Her purse was shoved up her bent arm to hang as she went over the particulars; practical issues first. The social, philosophical, legal, spiritual and personal could wait. Her hand went to the bolt and opened it with a clack, echoed as Davis took a frantic step and spoke a low moan.

“Please.”

None of this was his fault. Every action he'd been able to choose for himself was good and altruistic. She blinked hard and answered softly. “I just bought groceries. I'm going to get the bag, okay?”

She needed a few seconds to breathe before she could back down there and sit with a serial killer. She needed something normal, like the rye bread and turkey she'd been looking forward to only a few minutes ago. Better yet, she needed ice cream even though her mouth was too dry to eat anything.

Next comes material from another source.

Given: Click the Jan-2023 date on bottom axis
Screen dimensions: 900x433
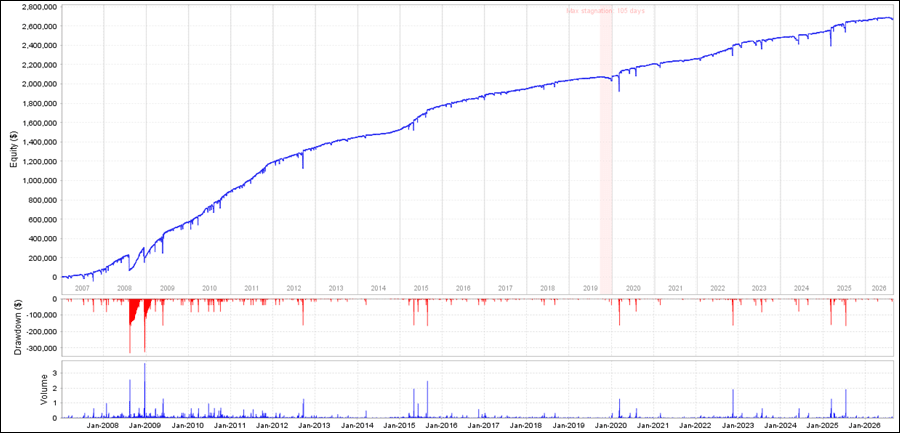Looking at the screenshot, I should click(739, 426).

She let her arm fall and the purse slid to sit on the top step. That probably wasn't enough to make Davis feel better, so she turned and sank down to sit next to it. Her boots pulled off slowly, her heart racing as she waited for anything to happen. But Davis didn't move, she didn't move, and when her feet were bare, Chloe stood up and walked into The Talon. She glanced around as she hurried back to the table. She hauled the bag up so hard the edge ripped, so she hugged it to her chest as she went back. Oddly enough, when she'd closed and bolted the door she felt safer.

Davis was standing where she'd left him, his face blatantly open and needy. Chloe gave him as much of a smile as she had, and set the groceries down. He looked at her bare feet and blinked. “Your feet are going to be cold,” he ventured hoarsely.

She put the bag down on the table and looked toward the makeshift bedroom he'd put together. “I don't wear shoes at home. Can I borrow some socks?”

He kept his vulnerable face pointed at her, even as he moved to the cot and pulled socks out of his backpack. Chloe had been displaced once, too, trotted underground to a tiny house on the outskirts of Smallville to see if Lex's protection outlasted his father's will to be free. She hadn't been entirely innocent, but she hadn't been a killer. At the time, she hadn't known she was a meteor freak. She had yet to be possessed and trapped inside her own body, her will defunct as she struggled impotently.

Dealing with damaged men who possessed too much power over everyone they encountered should be rather natural. She should know better than to fall for the old 'you make me a better man' line. That was how nice girls ended up locked in basements multiple times with known killers. Chloe glanced around at the old movie posters and wondered why she didn't just move far away.

Davis came back with a pair of socks far too big for her, extending them way out from his body. Even as he yearned toward her, he stopped himself from approaching too closely. He was trembling.

“Davis, you're shaking,” she said evenly. “Are you sick?”

She had turned on the liquefied Kryptonite and watched him scream. His eyes had gone blood red and she still hadn't been able to see the shadowy monster in him. Most of what she'd seen past the human skin of Davis Bloome was incredibly human suffering. When he was himself he was intrinsically, almost intimidatingly honest. For all the horror of his beast, it was patently honest. He was a truer being than anyone. He'd been raised by no one, influenced by no community. He'd been willing to die to protect a world in which he'd never found a home.

“No, I'm fine,” he lied eagerly. “I feel much better now that you're here.”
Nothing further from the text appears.